Shodan
- Website type: search engine
- Available in: English
- Creator: John Matherly
- Website: www.shodan.io
- Registration: Optional
- Launched: 2009
- Current status: Active

= Shodan (website) =

American web search engine

Shodan is a search engine that lets users search for various types of servers (webcams, routers, servers, etc.) connected to the internet using a variety of filters. Some have also described it as a search engine of service banners, which is metadata that the server sends back to the client. This can be information about the server software, what options the service supports, a welcome message or anything else that the client can find out before interacting with the server.

Shodan collects data mostly on web servers (HTTP/HTTPS – ports 80, 8080, 443, 8443), as well as FTP (port 21), SSH (port 22), Telnet (port 23), SNMP (port 161), IMAP (ports 143, or (encrypted) 993), SMTP (port 25), SIP (port 5060), and Real Time Streaming Protocol (RTSP, port 554). The latter can be used to access webcams and their video streams.

It was launched in 2009 by computer programmer John Matherly, who, in 2003, conceived the idea of searching devices linked to the Internet. The name Shodan is a reference to SHODAN, a character from the System Shock video game series.

==History==
The website began as Matherly's pet project, based on the fact that large numbers of devices and computer systems are connected to the Internet. Shodan has since been used to find systems including control systems for water plants, power grids and a cyclotron.

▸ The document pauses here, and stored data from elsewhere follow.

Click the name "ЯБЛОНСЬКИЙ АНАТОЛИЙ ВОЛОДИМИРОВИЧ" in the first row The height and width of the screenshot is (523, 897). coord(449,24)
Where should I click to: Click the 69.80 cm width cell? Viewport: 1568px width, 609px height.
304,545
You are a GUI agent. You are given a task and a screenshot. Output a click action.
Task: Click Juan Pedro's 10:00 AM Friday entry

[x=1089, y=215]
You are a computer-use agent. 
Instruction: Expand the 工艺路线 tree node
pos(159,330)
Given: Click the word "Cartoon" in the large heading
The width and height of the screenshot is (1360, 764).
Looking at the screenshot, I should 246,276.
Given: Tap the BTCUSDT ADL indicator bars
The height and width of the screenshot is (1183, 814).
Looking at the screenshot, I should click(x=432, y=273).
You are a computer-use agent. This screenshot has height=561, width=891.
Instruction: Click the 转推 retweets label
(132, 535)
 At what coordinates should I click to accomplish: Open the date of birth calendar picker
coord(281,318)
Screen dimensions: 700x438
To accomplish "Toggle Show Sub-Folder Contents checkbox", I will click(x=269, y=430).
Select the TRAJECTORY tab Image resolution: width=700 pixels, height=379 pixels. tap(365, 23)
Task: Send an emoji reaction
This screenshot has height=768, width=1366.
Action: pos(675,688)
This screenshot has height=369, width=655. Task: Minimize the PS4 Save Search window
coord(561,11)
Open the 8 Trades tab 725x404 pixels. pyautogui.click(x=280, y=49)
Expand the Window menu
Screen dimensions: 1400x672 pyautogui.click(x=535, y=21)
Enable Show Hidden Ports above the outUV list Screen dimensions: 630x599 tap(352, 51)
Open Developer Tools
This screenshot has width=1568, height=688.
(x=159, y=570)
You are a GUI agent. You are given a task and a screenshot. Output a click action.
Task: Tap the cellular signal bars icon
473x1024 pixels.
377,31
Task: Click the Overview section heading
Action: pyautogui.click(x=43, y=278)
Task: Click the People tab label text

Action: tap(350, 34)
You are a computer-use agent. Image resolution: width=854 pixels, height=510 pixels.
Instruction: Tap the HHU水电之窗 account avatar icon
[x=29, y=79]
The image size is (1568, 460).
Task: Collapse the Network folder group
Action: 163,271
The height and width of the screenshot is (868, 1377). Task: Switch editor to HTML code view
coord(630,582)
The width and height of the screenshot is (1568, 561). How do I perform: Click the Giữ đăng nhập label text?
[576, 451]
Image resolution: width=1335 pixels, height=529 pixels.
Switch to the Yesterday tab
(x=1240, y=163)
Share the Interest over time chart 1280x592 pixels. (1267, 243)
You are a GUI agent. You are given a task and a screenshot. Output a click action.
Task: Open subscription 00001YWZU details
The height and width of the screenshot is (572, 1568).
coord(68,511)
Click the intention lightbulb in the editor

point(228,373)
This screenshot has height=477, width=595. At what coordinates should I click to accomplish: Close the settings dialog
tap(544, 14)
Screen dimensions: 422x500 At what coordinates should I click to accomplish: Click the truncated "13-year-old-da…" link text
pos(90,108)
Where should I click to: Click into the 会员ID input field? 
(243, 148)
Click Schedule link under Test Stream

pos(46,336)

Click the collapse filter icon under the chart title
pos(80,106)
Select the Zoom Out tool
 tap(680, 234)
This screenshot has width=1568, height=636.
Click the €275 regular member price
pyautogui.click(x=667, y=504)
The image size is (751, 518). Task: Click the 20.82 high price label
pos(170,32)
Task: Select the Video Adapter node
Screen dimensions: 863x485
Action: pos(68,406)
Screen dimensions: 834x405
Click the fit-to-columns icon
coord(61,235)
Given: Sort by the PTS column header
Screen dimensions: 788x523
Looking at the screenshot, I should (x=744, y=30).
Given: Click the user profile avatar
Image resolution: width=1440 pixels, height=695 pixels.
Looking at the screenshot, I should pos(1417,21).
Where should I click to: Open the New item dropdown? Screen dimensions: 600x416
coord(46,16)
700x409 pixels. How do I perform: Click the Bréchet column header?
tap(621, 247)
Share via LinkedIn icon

In May 2013, CNN Money released an article detailing how Shodan can be used to find vulnerable systems on the Internet, including traffic light controls. They show screenshots of those systems, which provided the warning banner "DEATH MAY OCCUR !!!" upon connecting.

In September 2013, Shodan was referenced in a Forbes article claiming it was used in order to find the security flaws in TRENDnet security cameras. The next day, Forbes followed up with a second article talking about the types of things that can be found using Shodan. This included Caterpillar trucks whose onboard monitoring systems were accessible, heating and security control systems for banks, universities, and corporate giants, surveillance cameras, and fetal heart monitors.

In December 2015, various news outlets, including Ars Technica, reported that a security researcher used Shodan to identify accessible MongoDB databases on thousands of systems, including one hosted by Kromtech, the developer of the macOS security tool MacKeeper.

In November 2021, PCMagazine described how Shodan was used by AT&T to detect internet of things devices infected with malware.

In September 2025, Cisco security researchers used Shodan to discover over 1,100 publicly exposed Ollama LLM servers.

==Usage==
The website scans the Internet for publicly accessible devices. Shodan currently returns 10 results to users without an account and 50 to those with one. If users want to remove the restriction, they are required to provide a reason and pay a fee. The primary users of Shodan are cybersecurity professionals, researchers and law enforcement agencies. While cybercriminals can also use the website, some have access to botnets that could accomplish the same task without detection.